The twist that sent markets already stressed by the global coronavirus outbreak into a tailspin was a plunge in the already weak oil price that followed Saudi Arabia’s move to launch a price war with Russia last weekend. By day’s end, the bonds of heavily indebted energy firms were trading many times beneath their face value, and fears of a credit crunch were growing.

It was at this point that Parrilla, who had argued for years that equities were overvalued and that the cost of betting against them in the options market was good value, was laying fresh bets. Talk on trading floors and at funds from Sydney to Singapore, Hong Kong, London and New York, was of crisis.


Wrong-way Wednesday

This is more or less what played out through the rest of the week, after what proved to be a dead-cat bounce on Tuesday.

US President Donald Trump’s announcement on Wednesday of surprise restrictions on travel from 26 European nations, his failure to mention medical measures that would be taken to combat coronavirus and disappointment over the European Central Bank’s decision not to cut interest rates didn’t just put stock indexes into freefall.

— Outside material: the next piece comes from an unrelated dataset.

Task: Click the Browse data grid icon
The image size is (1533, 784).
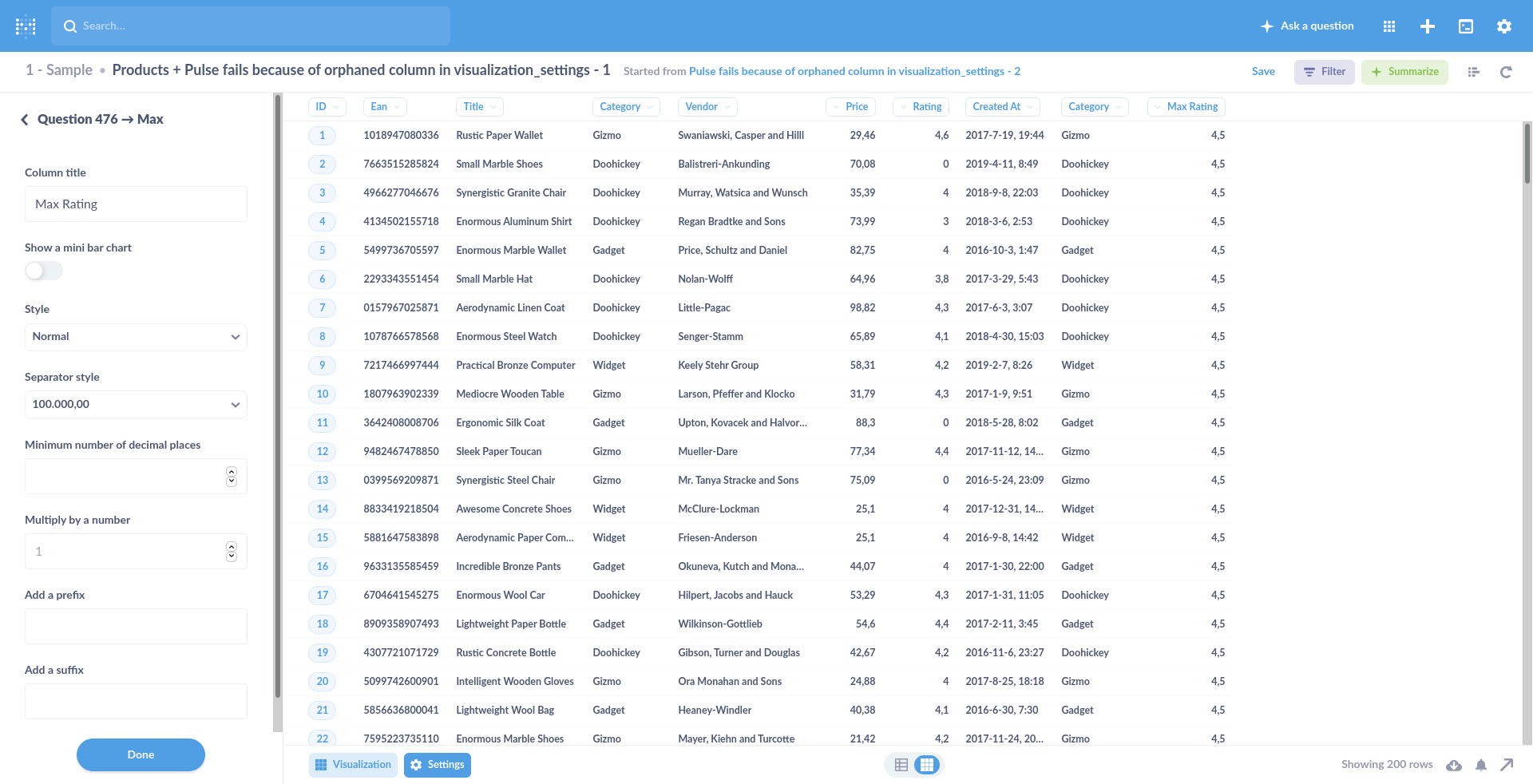Action: tap(1389, 26)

Rather than fleeing into safe havens, investors sold them to cover other losses. Bond yields, which had dived only days earlier, rose. At the same time volatility in the currency market shot higher with the squeeze in liquidity.

Black Thursday

By Thursday it had become a mad scramble for dollars and nothing else, with the Dow Jones Industrial Average suffering its worst day since 1987. After a big rebound on Friday, the index was down 10.4% for the week while the S&P 500 index had shed 8.9%.

Australian fund manager Geoff Wilson said, “To me this is a combination of ‘87 and the global financial crisis,” having spent the week between work and home revisiting every investment thesis to weed out weak stocks.  

Published in The Express Tribune, March 15th, 2020.